- **Assignment**
When you write out the listing, keep every character and omit the pictures.

- **Exercise data**
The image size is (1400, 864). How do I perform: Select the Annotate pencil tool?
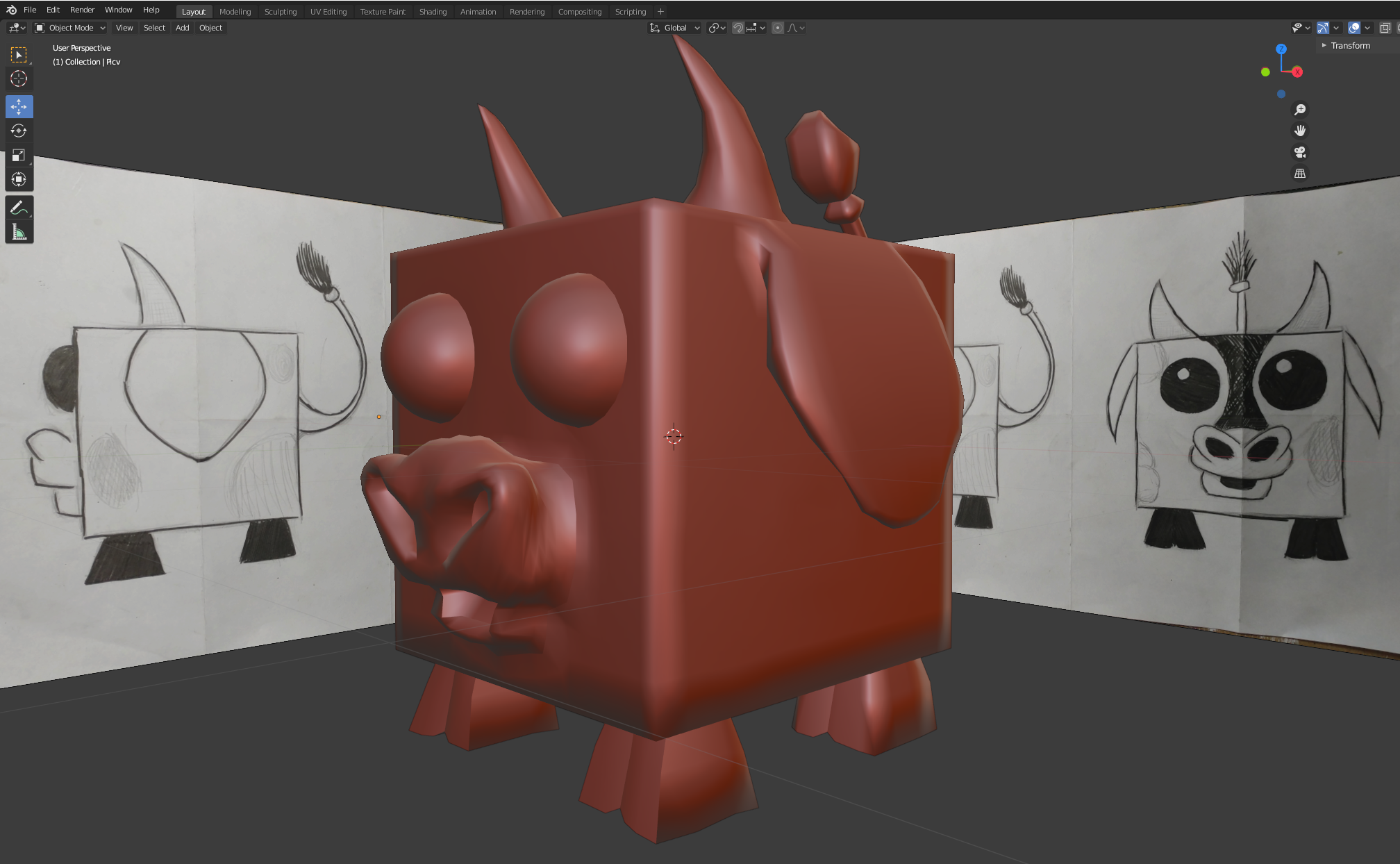click(19, 208)
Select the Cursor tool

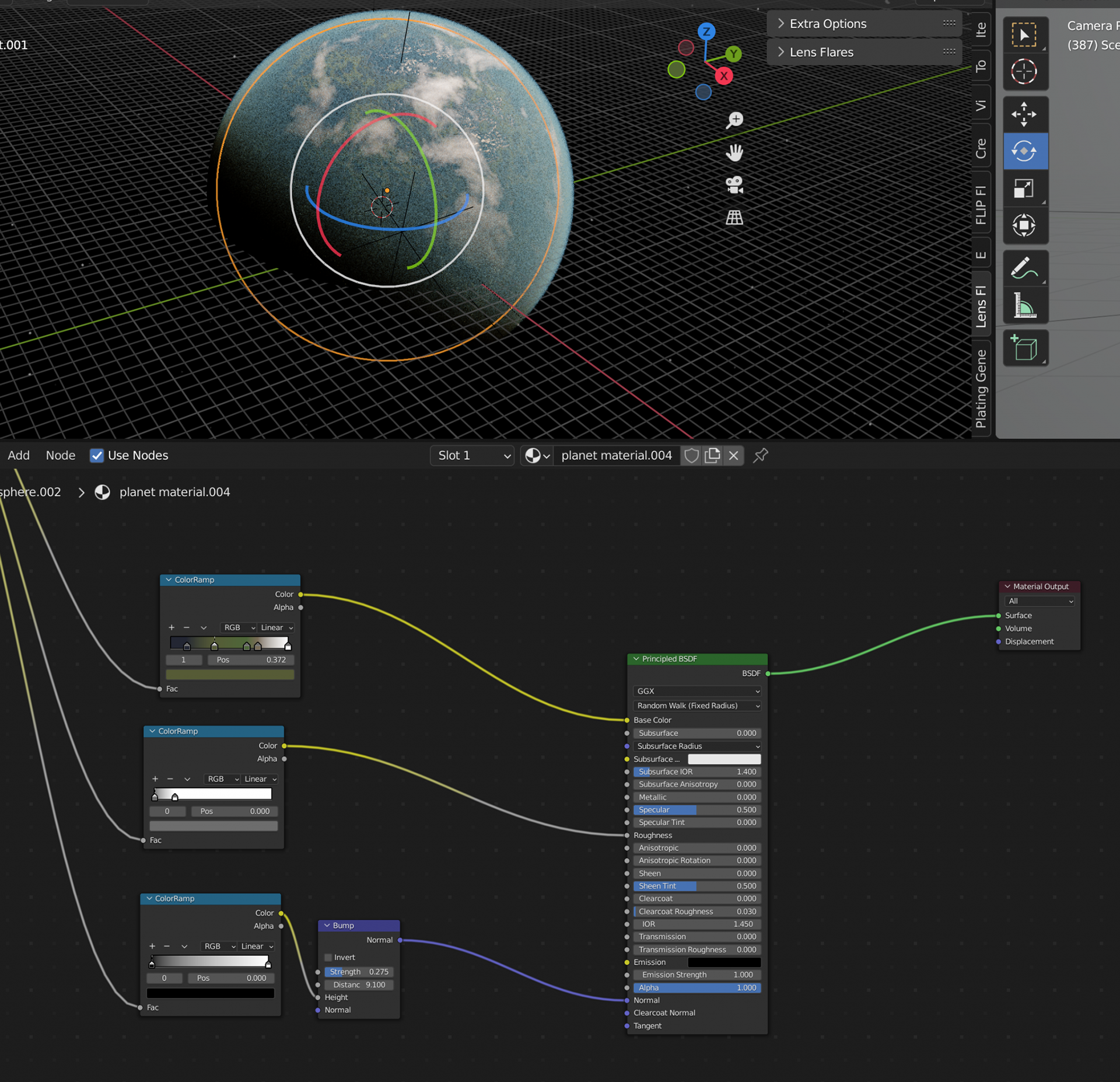pos(1024,72)
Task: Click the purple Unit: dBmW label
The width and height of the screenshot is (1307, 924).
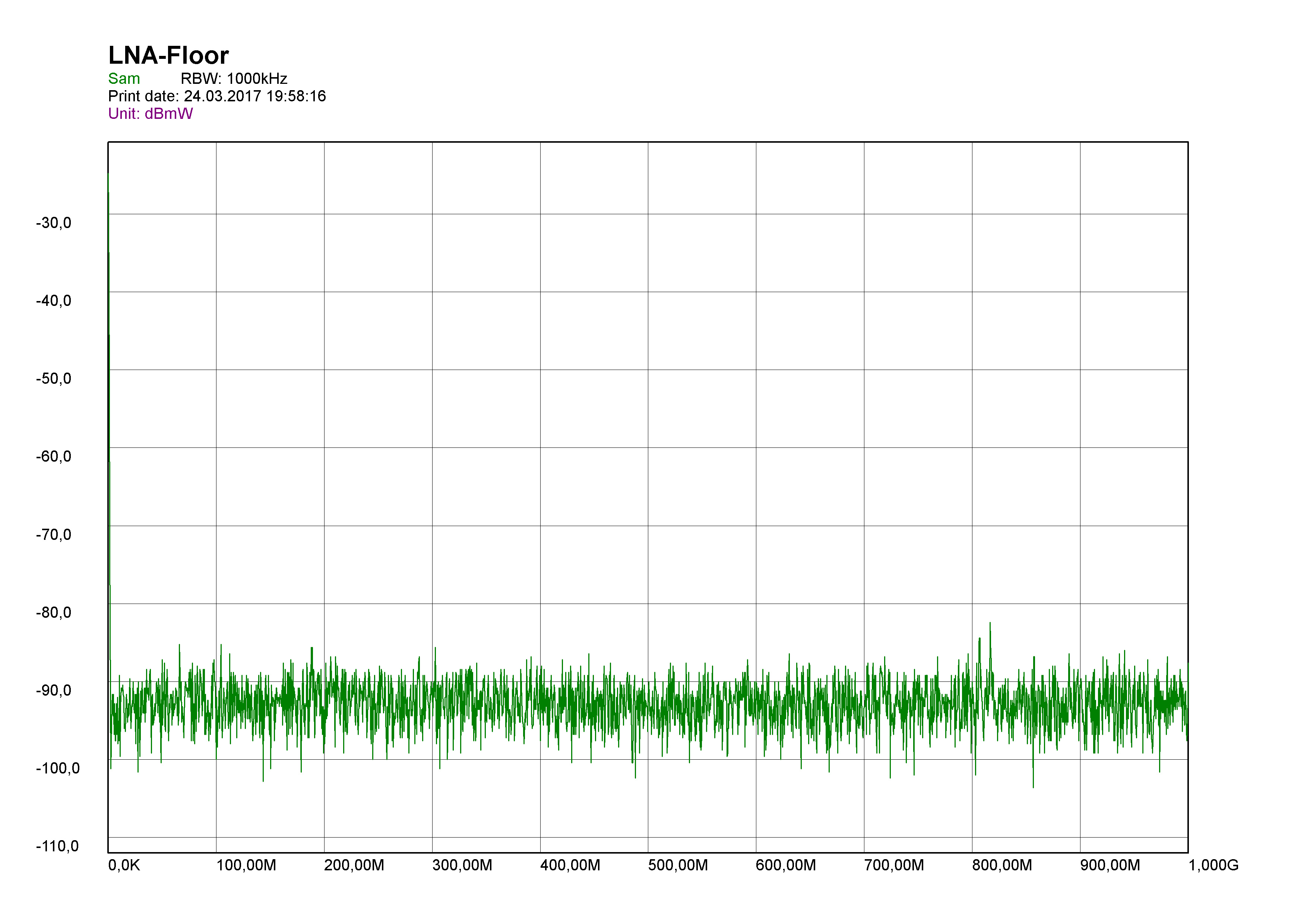Action: (x=150, y=114)
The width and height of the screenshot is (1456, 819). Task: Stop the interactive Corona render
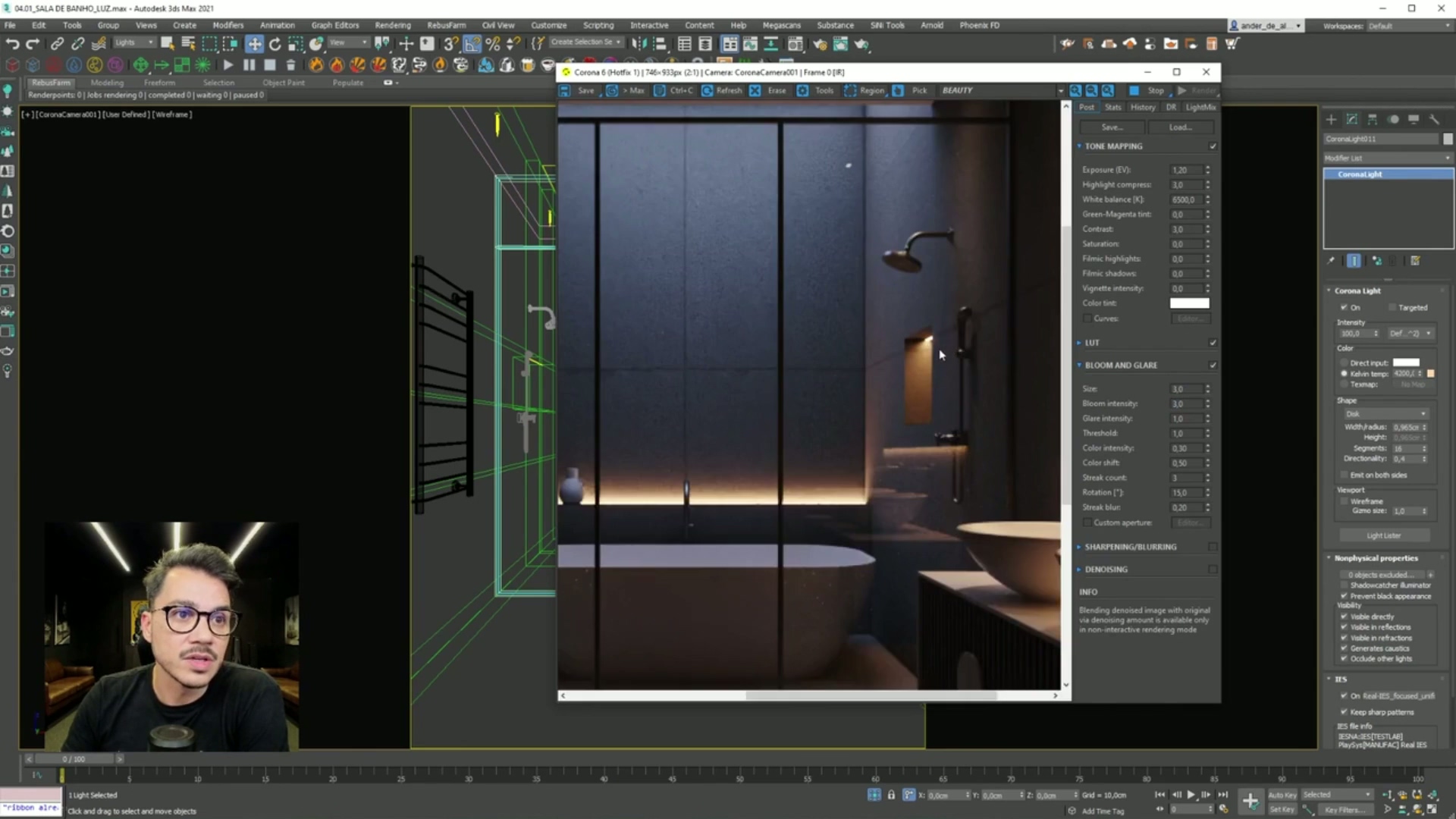(1134, 90)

- **Response to this task**
The image size is (1400, 864). How do I perform: Select the Annotate pencil tool?
click(19, 208)
Select the Cursor tool

pos(1024,72)
Task: Click the purple Unit: dBmW label
The width and height of the screenshot is (1307, 924).
Action: (x=150, y=114)
The width and height of the screenshot is (1456, 819). Task: Stop the interactive Corona render
(1134, 90)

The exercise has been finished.